■ Requirement: List each name the case summary uses for the local authority that employed Miss Ladele.

■ Page text:

════════════════

Ladele v London Borough of Islington

29 December 2008

 

The case of Ladele v London Borough of Islington received a reasonable amount of press coverage when it was heard in the Employment Tribunal earlier this year. The matter was appealed by Islington after Miss Ladele won in the Employment Tribunal. Last week the Employment Appeal Tribunal gave its decision.

By way of background, Miss Ladele was a Registrar who, amongst other things, registered marriages. She refused to participate in registering civil partnerships because it was inconsistent with her religious beliefs. The Council disciplined her and, when she still refused, threatened dismissal in accordance with its policies.

Miss Ladele phrased her claim in three parts. The Employment Tribunal agreed with her on all but, on appeal, the EAT said that all her claims failed.

First, Miss Ladele claimed that she had been treated less favourably than other employees by reason of her religious beliefs. Although, on the face of it, this might seem to have been the case, the EAT said that the complaint is “…not that she was treated differently from others; rather it was that she was not treated differently when she ought to have been.” Essentially, the Council would have treated all registrars the same way, irrespective of their beliefs. Treating all employees in precisely the same way, without exception to the rules, cannot constitute discrimination.

The reason for the Council’s treatment of Miss Ladele was her refusal to do part of her job; it was not her beliefs that were the reason for her treatment.

A good example was given by the EAT. If, through philosophical, anarchist beliefs, an employee burns down the employer’s factory, the employer dismissing thereafter because the employee burned down the factory does not dismiss because of the employee’s philosophical, anarchist beliefs.

The beliefs are the reason for the employee’s action but, crucially, not the reason for the employer’s response.

Had Miss Ladele been willing to carry out the ceremony no further action would have been taken against her. “She could have kept her objection to same sex relationships and there would have been no action taken against her merely because that was her view”. There was, therefore, no inference that she had been subject to disciplinary action because of her beliefs.

Miss Ladele’s second claim was that she was discriminated against because the Council’s requirement that all registrars perform civil partnership functions had the effect of placing her at a particular disadvantage when compared with those who did not share her beliefs on same sex relationships. The Council had a defence; that it was a proportionate means of achieving a legitimate aim.

════════════════

■ Data lines:

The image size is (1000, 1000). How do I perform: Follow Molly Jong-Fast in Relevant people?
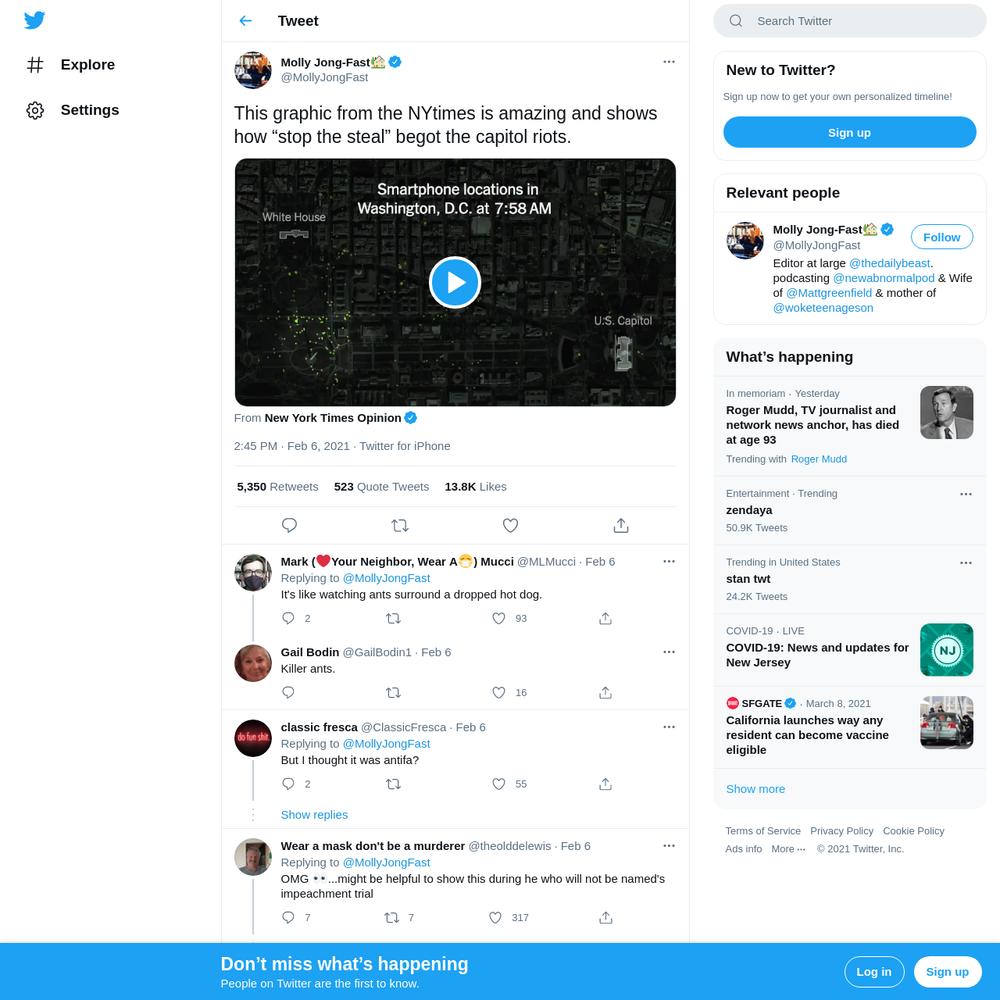(941, 237)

════════════════

■ Reply to the exercise:
- London Borough of Islington
- Islington
- the Council